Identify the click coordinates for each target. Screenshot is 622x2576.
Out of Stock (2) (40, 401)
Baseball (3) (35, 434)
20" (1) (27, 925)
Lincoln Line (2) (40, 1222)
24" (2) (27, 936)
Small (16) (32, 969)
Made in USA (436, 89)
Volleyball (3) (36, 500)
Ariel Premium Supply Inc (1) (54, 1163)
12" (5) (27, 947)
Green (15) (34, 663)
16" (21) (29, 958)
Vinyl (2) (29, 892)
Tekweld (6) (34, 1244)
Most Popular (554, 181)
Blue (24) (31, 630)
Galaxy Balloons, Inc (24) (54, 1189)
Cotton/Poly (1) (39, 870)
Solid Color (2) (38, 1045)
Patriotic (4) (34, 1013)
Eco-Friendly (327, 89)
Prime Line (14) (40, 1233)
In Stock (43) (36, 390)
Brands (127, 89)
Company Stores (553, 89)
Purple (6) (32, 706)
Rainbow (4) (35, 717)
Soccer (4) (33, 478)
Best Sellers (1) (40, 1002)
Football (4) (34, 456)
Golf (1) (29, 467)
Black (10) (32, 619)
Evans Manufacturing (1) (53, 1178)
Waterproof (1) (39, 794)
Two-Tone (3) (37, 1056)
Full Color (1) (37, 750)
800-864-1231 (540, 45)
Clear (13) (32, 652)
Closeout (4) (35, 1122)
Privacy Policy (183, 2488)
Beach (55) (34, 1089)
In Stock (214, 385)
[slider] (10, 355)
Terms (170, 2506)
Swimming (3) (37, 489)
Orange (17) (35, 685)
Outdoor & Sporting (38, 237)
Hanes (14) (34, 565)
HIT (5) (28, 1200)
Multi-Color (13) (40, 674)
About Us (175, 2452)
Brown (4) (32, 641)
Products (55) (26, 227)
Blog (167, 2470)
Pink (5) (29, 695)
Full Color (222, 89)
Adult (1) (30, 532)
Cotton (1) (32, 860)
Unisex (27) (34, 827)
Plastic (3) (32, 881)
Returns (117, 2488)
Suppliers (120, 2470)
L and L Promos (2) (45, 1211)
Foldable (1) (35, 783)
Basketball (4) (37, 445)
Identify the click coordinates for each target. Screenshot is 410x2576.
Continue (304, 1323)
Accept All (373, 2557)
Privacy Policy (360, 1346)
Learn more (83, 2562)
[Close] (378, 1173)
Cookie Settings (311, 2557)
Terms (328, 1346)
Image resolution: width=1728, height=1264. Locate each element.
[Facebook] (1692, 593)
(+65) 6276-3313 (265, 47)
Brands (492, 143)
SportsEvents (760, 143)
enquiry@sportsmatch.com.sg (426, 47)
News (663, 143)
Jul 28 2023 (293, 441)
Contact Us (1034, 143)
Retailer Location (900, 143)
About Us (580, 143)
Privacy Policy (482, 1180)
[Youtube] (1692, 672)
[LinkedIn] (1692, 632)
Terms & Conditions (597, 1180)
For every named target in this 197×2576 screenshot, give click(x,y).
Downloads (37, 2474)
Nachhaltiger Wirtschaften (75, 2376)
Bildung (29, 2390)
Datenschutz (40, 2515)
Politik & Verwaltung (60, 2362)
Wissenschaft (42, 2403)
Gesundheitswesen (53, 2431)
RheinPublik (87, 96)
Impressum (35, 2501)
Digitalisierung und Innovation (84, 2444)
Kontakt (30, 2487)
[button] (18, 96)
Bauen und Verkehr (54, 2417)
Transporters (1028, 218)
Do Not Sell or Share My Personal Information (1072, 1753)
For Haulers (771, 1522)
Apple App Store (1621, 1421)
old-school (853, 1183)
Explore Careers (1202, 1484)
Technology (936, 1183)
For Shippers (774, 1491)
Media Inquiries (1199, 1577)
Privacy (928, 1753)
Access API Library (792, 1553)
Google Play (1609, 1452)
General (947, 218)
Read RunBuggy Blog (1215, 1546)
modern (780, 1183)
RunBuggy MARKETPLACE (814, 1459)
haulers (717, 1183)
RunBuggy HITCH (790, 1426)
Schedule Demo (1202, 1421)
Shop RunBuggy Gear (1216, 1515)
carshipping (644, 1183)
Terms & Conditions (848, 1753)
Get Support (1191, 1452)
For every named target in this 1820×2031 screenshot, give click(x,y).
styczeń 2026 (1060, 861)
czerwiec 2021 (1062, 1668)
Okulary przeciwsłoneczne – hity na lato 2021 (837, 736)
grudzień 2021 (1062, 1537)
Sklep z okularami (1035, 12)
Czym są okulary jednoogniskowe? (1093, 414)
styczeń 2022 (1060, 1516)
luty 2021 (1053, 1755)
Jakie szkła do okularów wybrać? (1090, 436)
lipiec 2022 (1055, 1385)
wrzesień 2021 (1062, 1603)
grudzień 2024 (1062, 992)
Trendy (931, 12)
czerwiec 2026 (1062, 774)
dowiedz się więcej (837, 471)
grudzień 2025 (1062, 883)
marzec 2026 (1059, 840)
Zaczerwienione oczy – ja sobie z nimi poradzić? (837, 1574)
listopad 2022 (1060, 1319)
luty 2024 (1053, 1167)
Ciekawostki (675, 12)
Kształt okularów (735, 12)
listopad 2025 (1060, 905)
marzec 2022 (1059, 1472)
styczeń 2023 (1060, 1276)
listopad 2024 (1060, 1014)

|---|

Problem description: The answer should consist solely of the lines from the first line above through the one with "About Us (175, 2452)", both included, repeated exactly.

Response area:
Identify the click coordinates for each target. Screenshot is 622x2576.
Out of Stock (2) (40, 401)
Baseball (3) (35, 434)
20" (1) (27, 925)
Lincoln Line (2) (40, 1222)
24" (2) (27, 936)
Small (16) (32, 969)
Made in USA (436, 89)
Volleyball (3) (36, 500)
Ariel Premium Supply Inc (1) (54, 1163)
12" (5) (27, 947)
Green (15) (34, 663)
16" (21) (29, 958)
Vinyl (2) (29, 892)
Tekweld (6) (34, 1244)
Most Popular (554, 181)
Blue (24) (31, 630)
Galaxy Balloons, Inc (24) (54, 1189)
Cotton/Poly (1) (39, 870)
Solid Color (2) (38, 1045)
Patriotic (4) (34, 1013)
Eco-Friendly (327, 89)
Prime Line (14) (40, 1233)
In Stock (43) (36, 390)
Brands (127, 89)
Company Stores (553, 89)
Purple (6) (32, 706)
Rainbow (4) (35, 717)
Soccer (4) (33, 478)
Best Sellers (1) (40, 1002)
Football (4) (34, 456)
Golf (1) (29, 467)
Black (10) (32, 619)
Evans Manufacturing (1) (53, 1178)
Waterproof (1) (39, 794)
Two-Tone (3) (37, 1056)
Full Color (1) (37, 750)
800-864-1231 (540, 45)
Clear (13) (32, 652)
Closeout (4) (35, 1122)
Privacy Policy (183, 2488)
Beach (55) (34, 1089)
In Stock (214, 385)
[slider] (10, 355)
Terms (170, 2506)
Swimming (3) (37, 489)
Orange (17) (35, 685)
Outdoor & Sporting (38, 237)
Hanes (14) (34, 565)
HIT (5) (28, 1200)
Multi-Color (13) (40, 674)
About Us (175, 2452)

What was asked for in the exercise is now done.